There are many reasons why using R or Python has advantages over using MS Excel:
- It’s free
- It’s open source (with a huge active community!)
- R and Python have more data manipulation capabilities
- Both R and Python support larger data sets / Big Data applications
- You can automate your workflows
- Code is easily reproducible and scalable
- State of the art statistics and graphics capabilities
- Thousands of libraries are available for specialized tasks
- You can do machine learning; build neural networks and use applications in the field of A.I.
- You can build interactive dashboards and share them online
- You don’t need any support from your IT/ERP Team to roll out BI Tools
- You will improve your position in the job market by enhancing your capabilities in the use of data driven / analytical decision making
A disadvantage of learning R or Python (or both!), could be the steep learning curve. Nowadays, this can be considered a minor problem. Many world class online courses are available for learning data science and the associated programming languages. Sites like datacamp, udemy, udacity, edx or coursera (just for naming a few prominent ones) enable you to learn R and Python anywhere at any time.
Our experience is, that people can start using R proficiently after about 3 months, practicing 1 to 2 hours per day. We are not saying that they will become a fully proficient programmer or data scientist in that time, but it will be enough training time to start adding value to your organization. We found that people who have a strong background in quality management (e.g.: six sigma, TQM), often have a strong foundation in statistical theory, which helps when learning data science.
What surprised us a bit was the fact, that trained mathematicians and people who came from a computer science background had problems applying the tools to real world problems. They lacked intrinsic knowledge about the problems an organization faces. They could not fully grasp the business problems and implement solutions based on data science frameworks which improved the processes or added more value to the business. We think it is best to form a cross functional team of experts from all parts of the organization that face the current problem. It is best to have somebody understand the business problem and somebody who can code a solution for that problem. In our opinion, a good data scientist has to understand the problem first by talking to the people who face the challenge. Only after the problem has been fully understood, a solution should be worked on. If you have somebody who both has knowledge of the business problem and understands data science, you will have a very valuable asset.

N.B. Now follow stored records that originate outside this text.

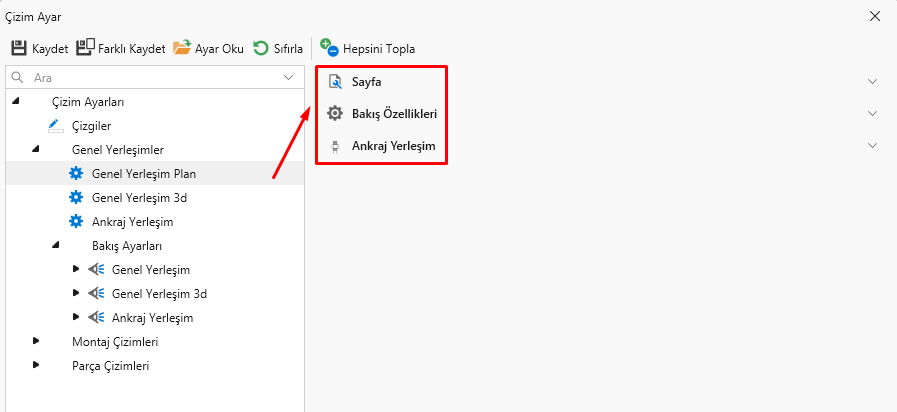Collapse the Bakış Ayarları tree node
Image resolution: width=897 pixels, height=412 pixels.
tap(56, 246)
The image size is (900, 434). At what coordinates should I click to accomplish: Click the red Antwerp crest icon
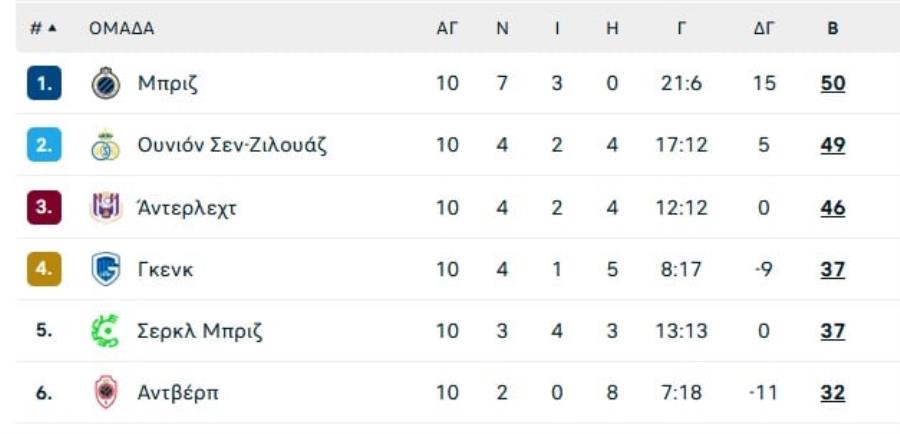(x=106, y=393)
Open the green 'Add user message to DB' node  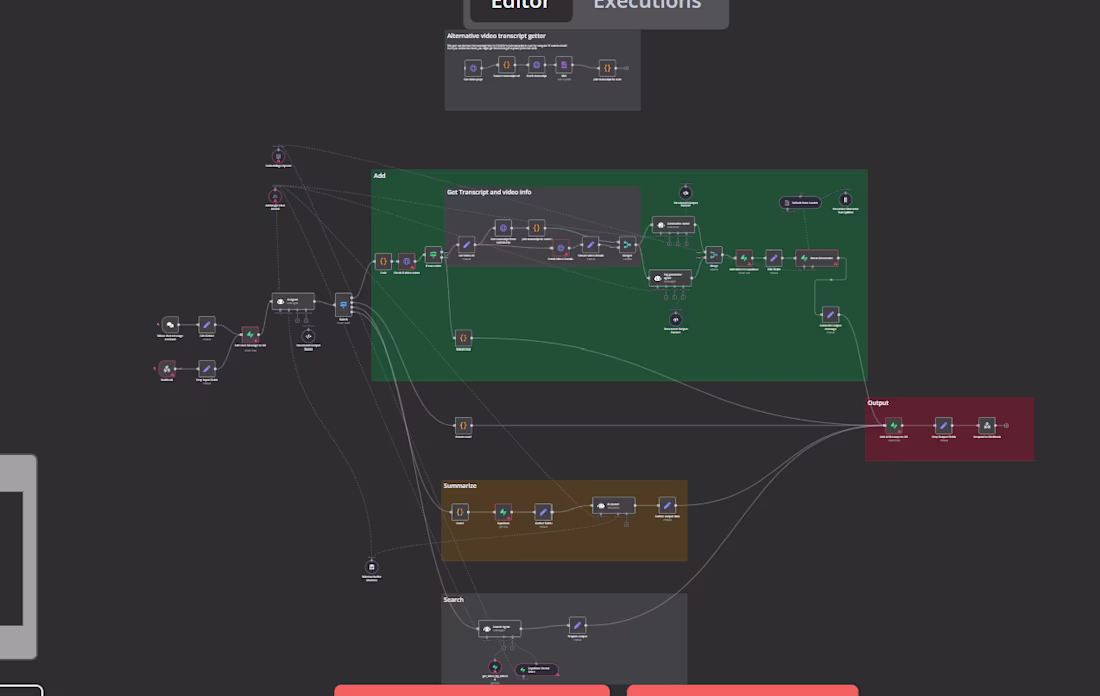(250, 335)
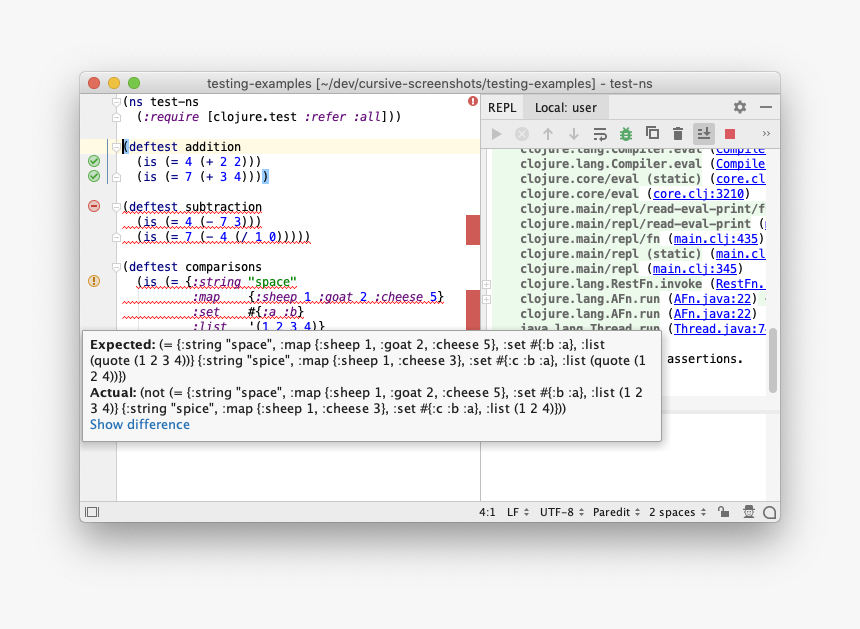860x629 pixels.
Task: Stop the REPL with the red square
Action: (731, 133)
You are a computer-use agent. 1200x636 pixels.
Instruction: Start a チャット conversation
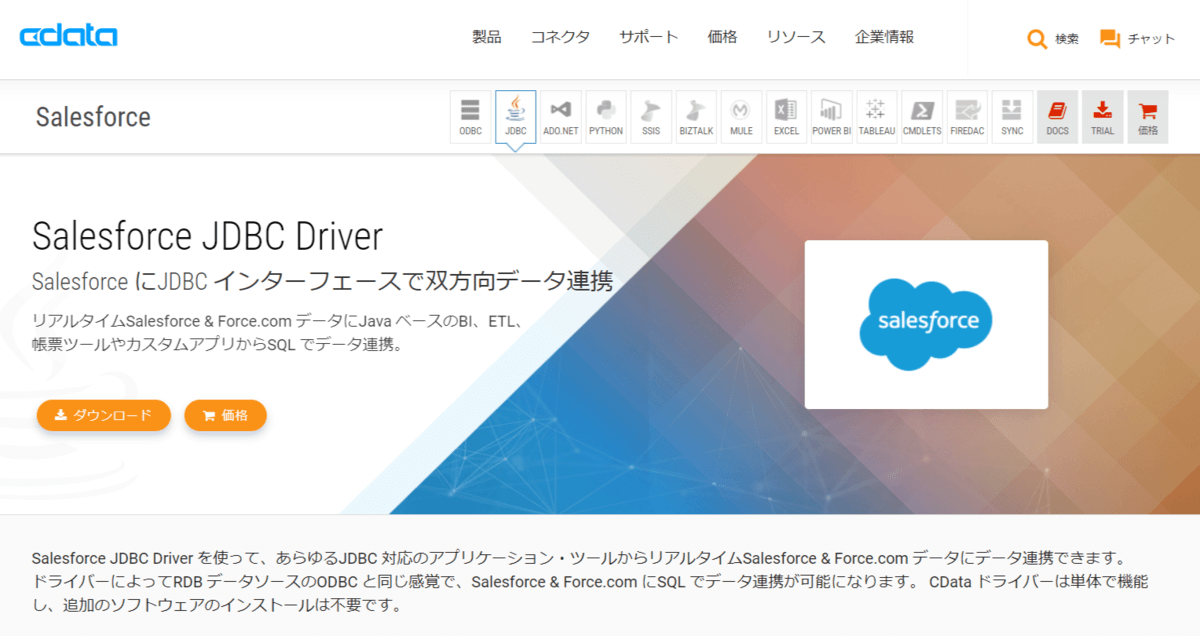click(1108, 39)
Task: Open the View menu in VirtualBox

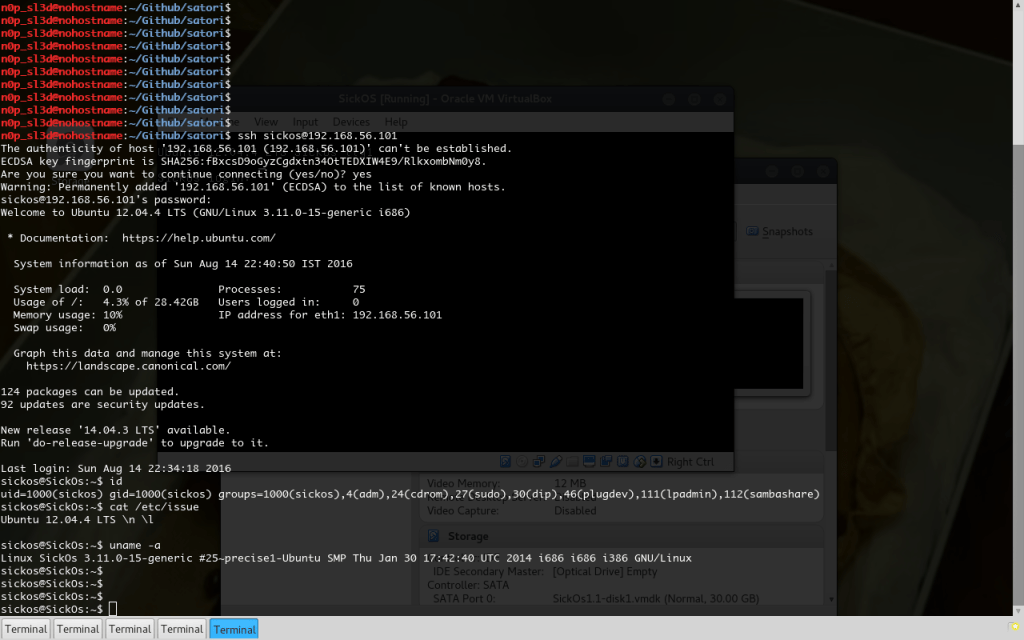Action: click(x=266, y=121)
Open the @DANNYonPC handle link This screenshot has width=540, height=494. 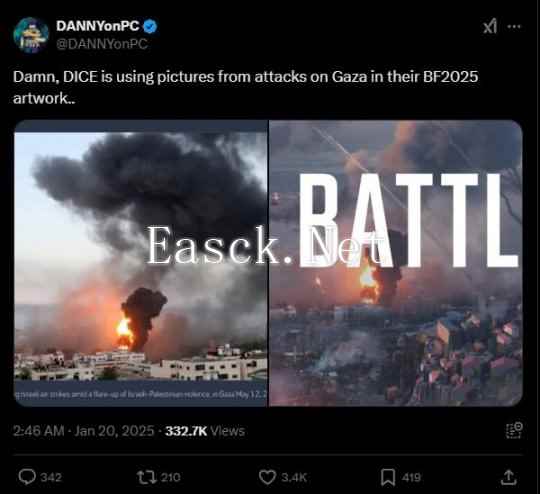click(x=102, y=44)
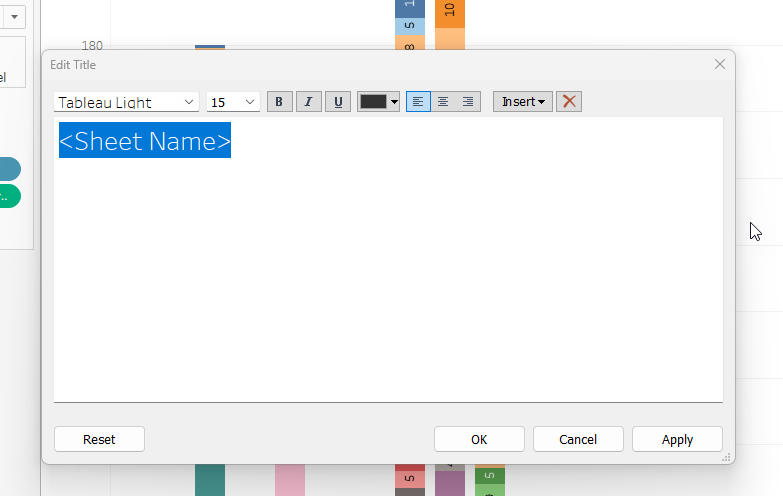The image size is (783, 496).
Task: Close the Edit Title dialog
Action: (x=719, y=64)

After you understand the basics of R or Python, it is like getting into a formula one car instead of your old excel street car. The additional capabilities that data science software packages offer are staggering. Up to this date, we have not met a single person who went back to excel for advanced data analysis or statistical problem solving. It is also worth mentioning, that the visualization capabilities R offers, with the ggplot2 package, are second to none.
A word of warning! To become an expert in the field of Data Science, it is more realistic to think in years of training and not months. The body of knowledge in this field is vast and complex. It can take many years to become truly proficient! Becoming a data science professional is a lifelong journey of learning. This is also based on the fact, that this field is constantly developing and improving (e.g.: A.I., Big Data, Neural Networks, etc.).